Oordeel van de rechtbank
The Supreme Courtin Ierland heeft bij uitspraak van 23 juli 2021 in de gevoegde zaken
[naam 1] and [naam 2] v. Minister for Justice and Equality [1] het voornemen geuit om prejudiciële vragen te stellen aan het Hof van Justitie van de Europese Unie (hierna: Hof van Justitie), naar aanleiding van ontwikkelingen met betrekking tot de Poolse rechtsstaat, die zich hebben voorgedaan na de uitspraak van het Hof van Justitie van 25 juli 2018, C‑216/18 PPU, ECLI:EU:C:2018:586, in het bijzonder ontwikkelingen die zich vanaf 24 februari 2020 [2] hebben voorgedaan. Deze vragen hebben – kort gezegd – betrekking op ogenschijnlijke gebreken in de geldigheid van de benoemingsprocedure van rechters in Polen en de gevolgen daarvan voor de toelaatbaarheid van overleveringen aan Polen in algemene zin.

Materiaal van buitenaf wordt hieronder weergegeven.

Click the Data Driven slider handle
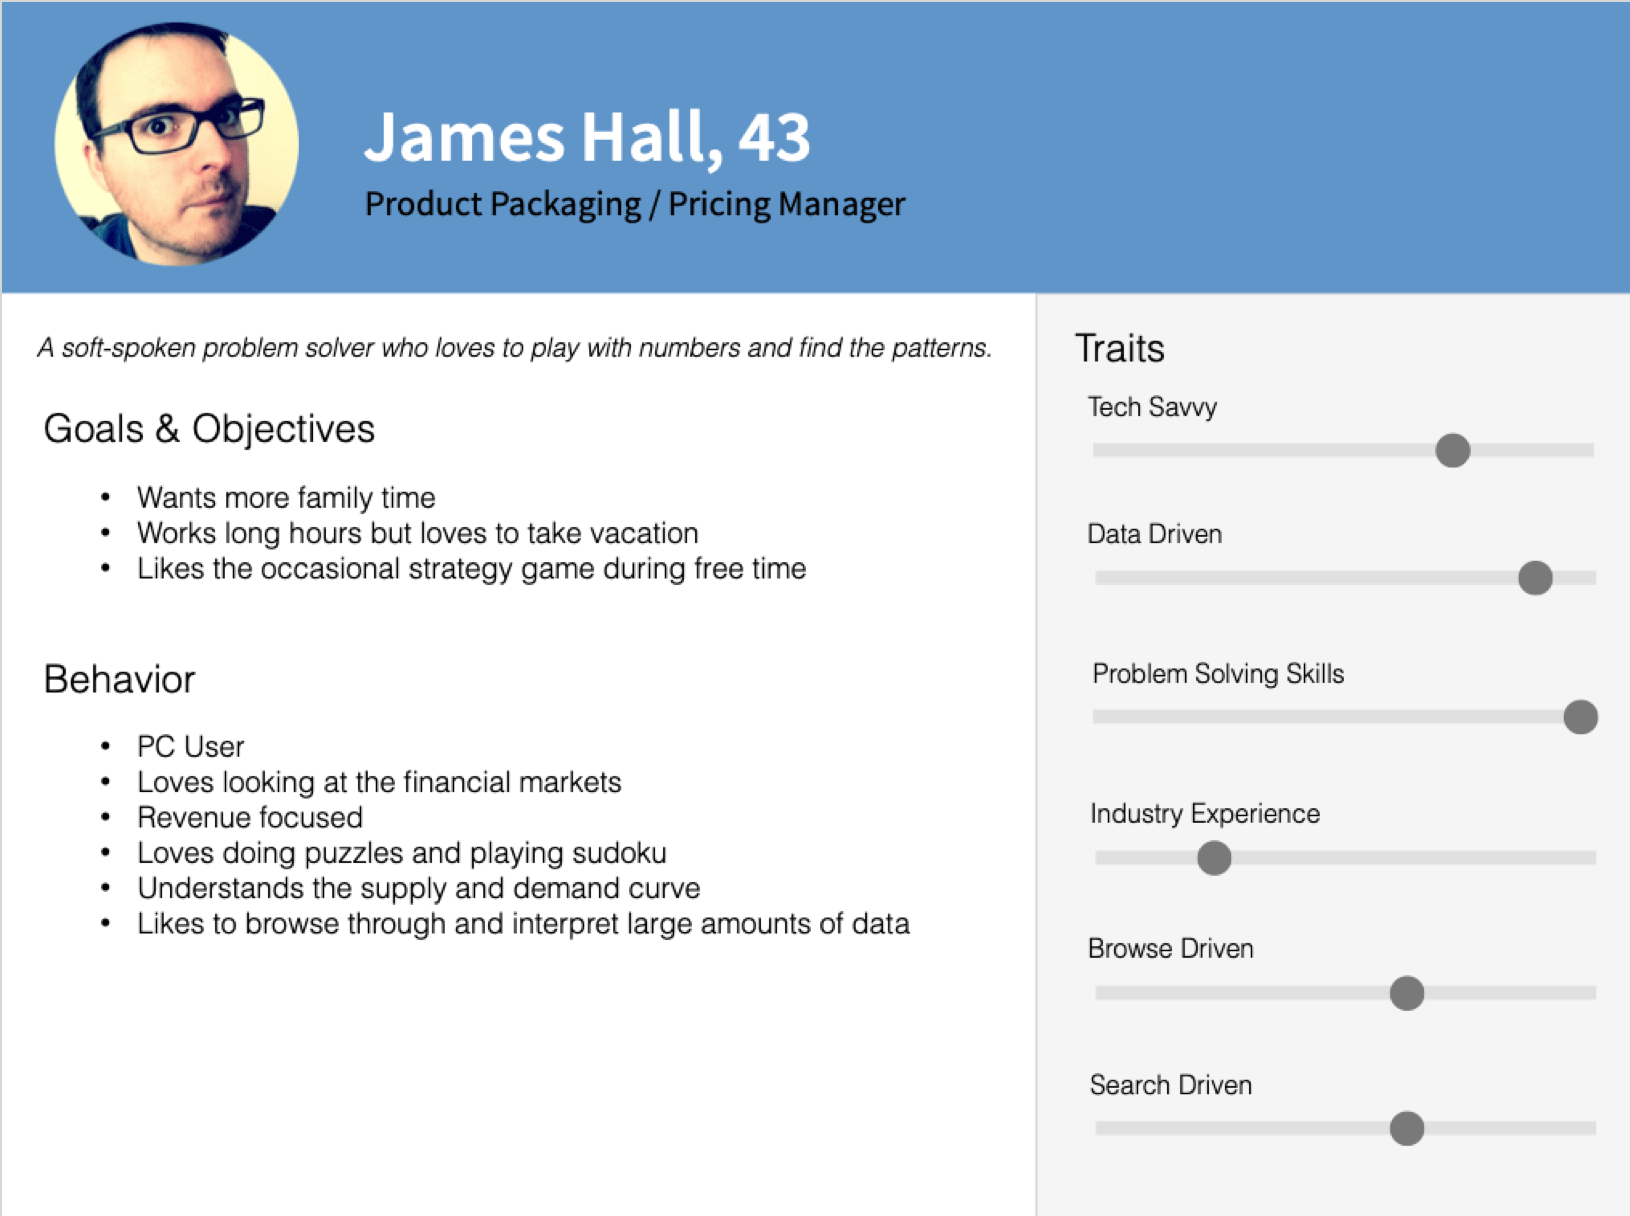click(1534, 578)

De rechtbank is van oordeel dat de antwoorden op deze nog te stellen prejudiciële vragen ook in de onderhavige zaak relevant zijn. De rechtbank zal daarom het onderzoek ter zitting heropenen en voor onbepaalde tijd aanhouden.

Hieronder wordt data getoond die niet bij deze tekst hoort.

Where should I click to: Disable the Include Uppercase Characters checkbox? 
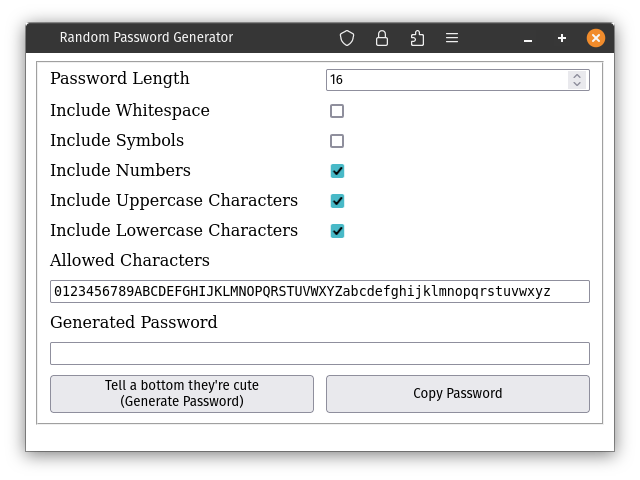(337, 201)
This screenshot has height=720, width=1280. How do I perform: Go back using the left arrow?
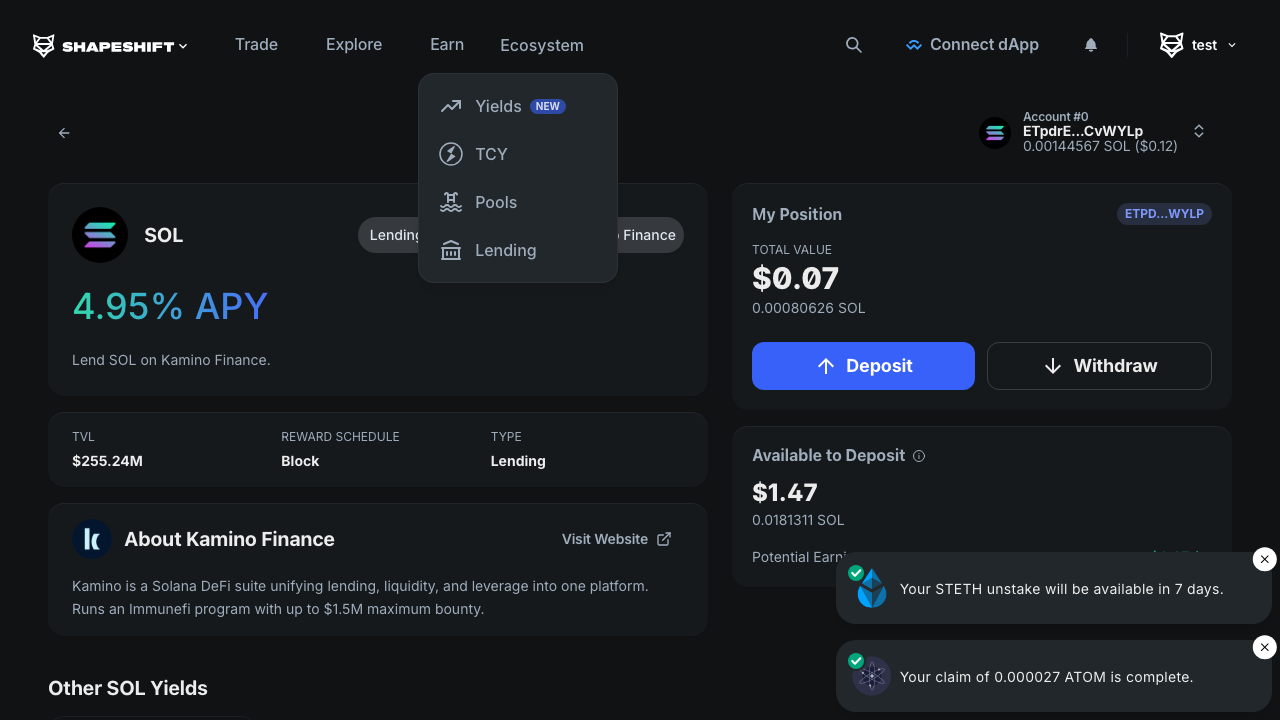(64, 133)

Het onderzoek ter zitting zal worden geschorst voor onbepaalde tijd, met dien verstande dat artikel 22, vijfde lid, OLW voorschrijft dat de beslistermijn telkens met maximaal 30 dagen kan worden verlengd. De zaak zal dus voor het verstrijken van deze 30 dagen wederom op zitting dan wel op raadkamer worden aangebracht om te beslissen over een eventuele verdere verlenging van de beslistermijn.

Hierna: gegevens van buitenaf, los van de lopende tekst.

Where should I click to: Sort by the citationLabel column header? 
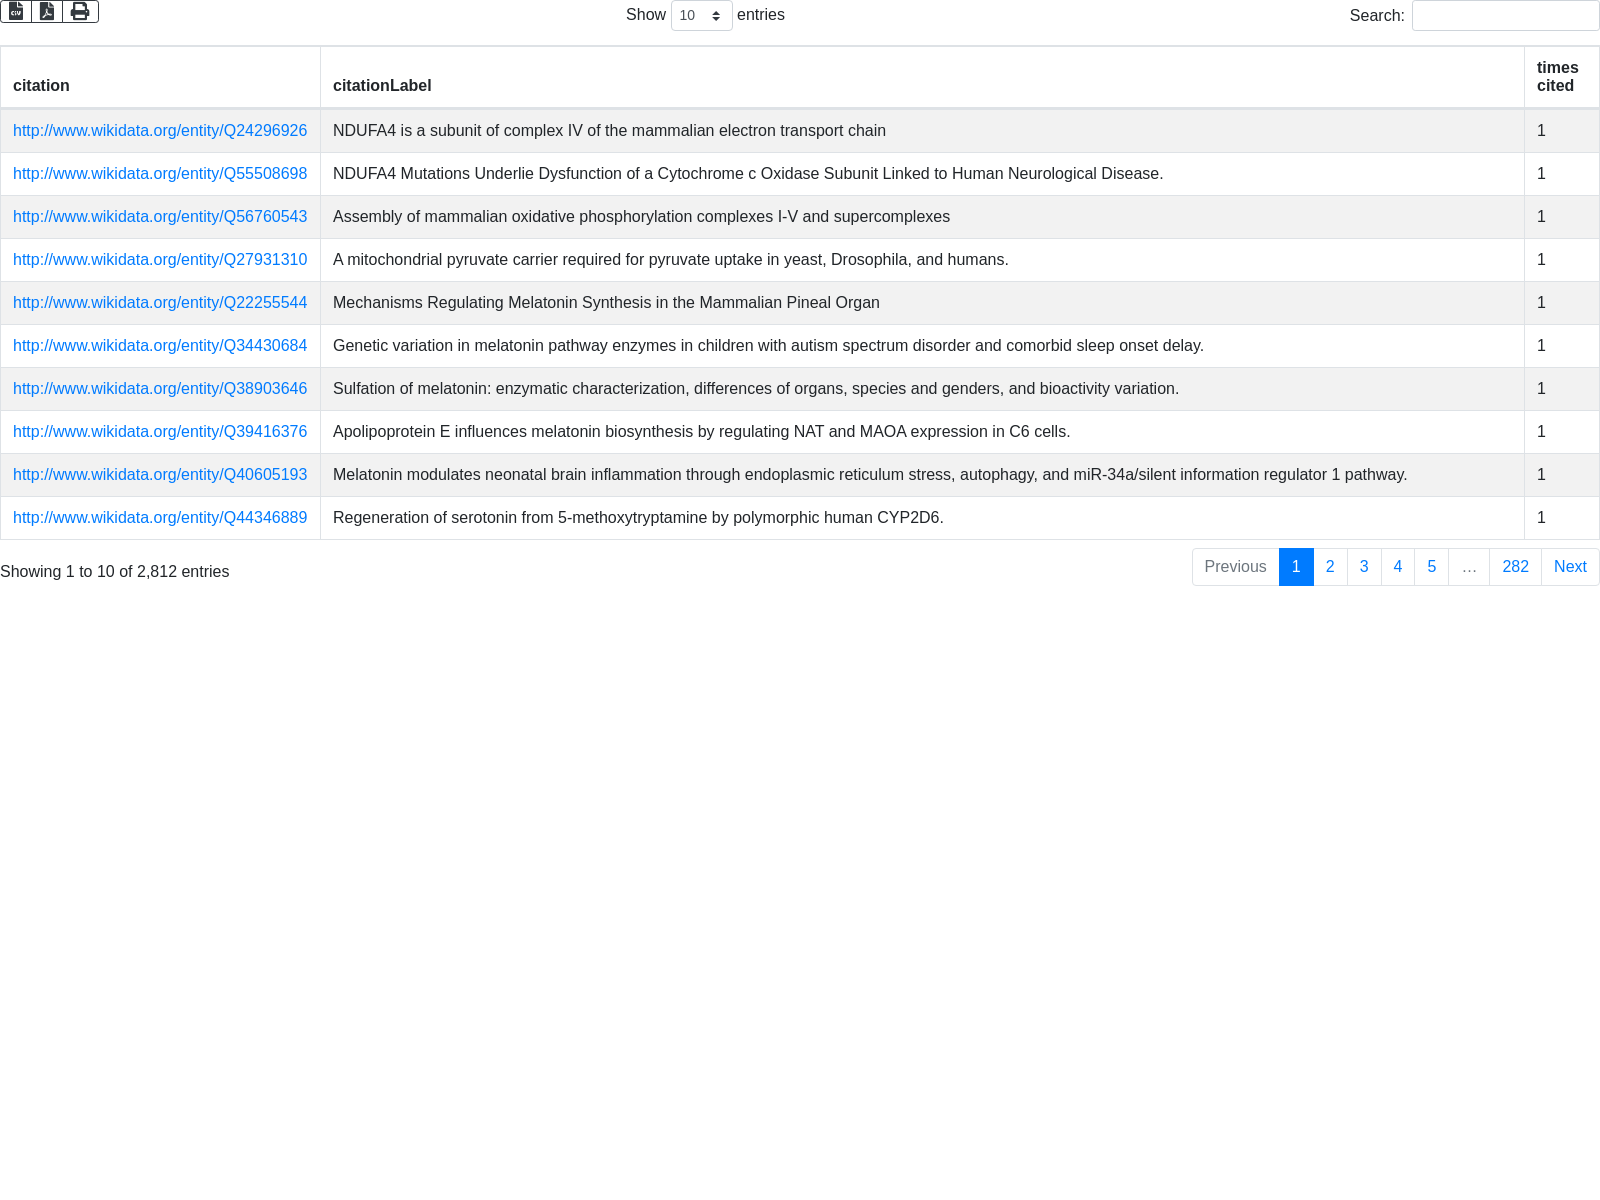click(x=382, y=86)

Gelet op hetgeen hiervoor is overwogen, komt de rechtbank tot de volgende beslissing.

7.Beslissing

HEROPENT en SCHORSThet onderzoek ter zitting voor onbepaalde tijd, met dien verstande dat de zaak binnen de hierna te noemen termijn op zitting dan wel in raadkamer moet worden aangebracht;
VERLENGTop grond van artikel 22, vijfde lid, OLW de beslistermijn met 30 dagen;
BEVEELTde oproeping van de opgeëiste persoon tegen een nader te bepalen datum en tijdstip, met tijdige kennisgeving daarvan aan zijn advocaat;
BEVEELTde oproeping van een tolk in de Poolse taal tegen voornoemde nader te bepalen datum en tijdstip.
Aldus gedaan door
mr. H.P. Kijlstra, voorzitter,
mrs. J.P.W. Helmonds en O.P.M. Fruytier, rechters,
in tegenwoordigheid van mr. K. Spanjaart, griffier,
en uitgesproken ter openbare zitting van 10 augustus 2021.
Ingevolge artikel 29, tweede lid, OLW staat tegen deze uitspraak geen gewoon rechtsmiddel open.

Voetnoten

1.
2.De rechtbank begrijpt: de datum dat de ‘law on the judiciary of 20 December 2019’ in werking is getreden.